Blockchain CAN revolutionize the world of record-keeping, finance and insurance. Embryonic stem cells MIGHT revolutionize healthcare, but there’s still no proof of it.
For blockchain, no significant financial or insurance player has adopted it in a large fashion as a technology to store records or create contracts. But that doesn’t mean blockchain can’t do those things. In 2017, AXA adopted blockchain for flight insurance policies, and Deloitte partnered with European insurance companies to insure data protection using blockchain. But these examples are more like startups and they are few and far between.
Blockchain’s first and most prominent application has been in bitcoin, which is accepted as a payment method in many Asian nations like Japan, India and the Philippines. Bitcoin’s first official valuation is generally accepted to have taken place in 2010 when 10,000 of them were swapped for two pizzas.

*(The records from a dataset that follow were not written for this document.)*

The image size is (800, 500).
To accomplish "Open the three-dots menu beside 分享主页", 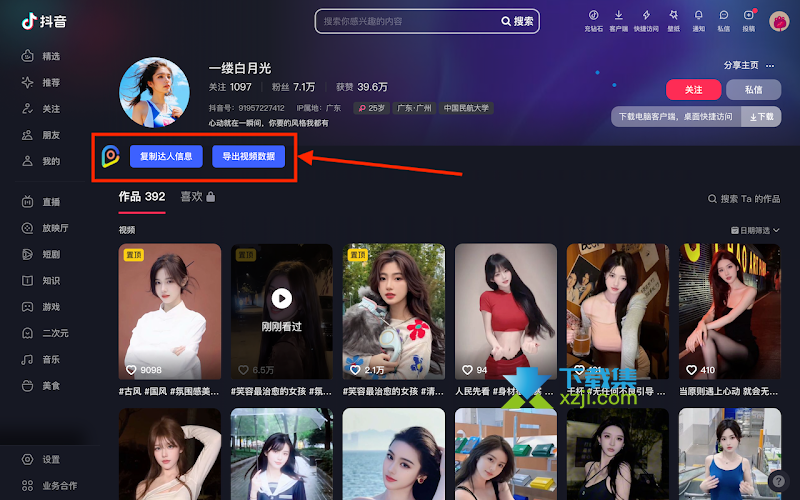I will point(770,66).
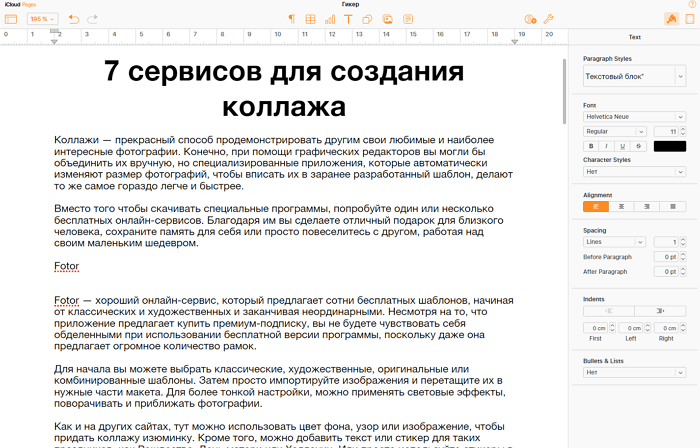Screen dimensions: 700x448
Task: Open the Media image insert icon
Action: (x=385, y=19)
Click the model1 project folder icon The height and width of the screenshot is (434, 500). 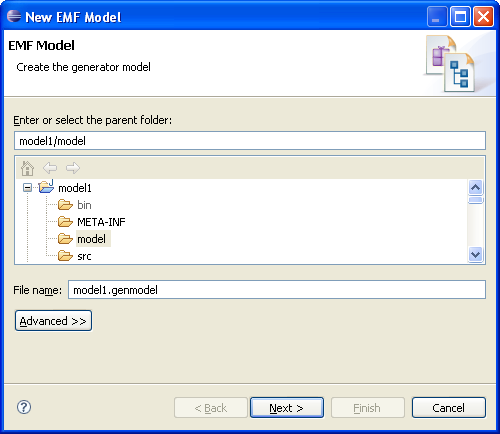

But there is still a long road for bitcoin to be universally accepted.
Blockchain still has the capacity to provide verification of things like food sources, luxury brand clothing, and jewelry. It still has the potential to exclude fraudulent activity from public record keeping, to regulate the true value of CDOs and CLOs, and to mediate peer to peer insurance obligations. The ability is all there, in seed form. The timing just hasn’t been ripe. So it’s not a question of WHETHER, but a question of WHEN. Blockchain can still change everything.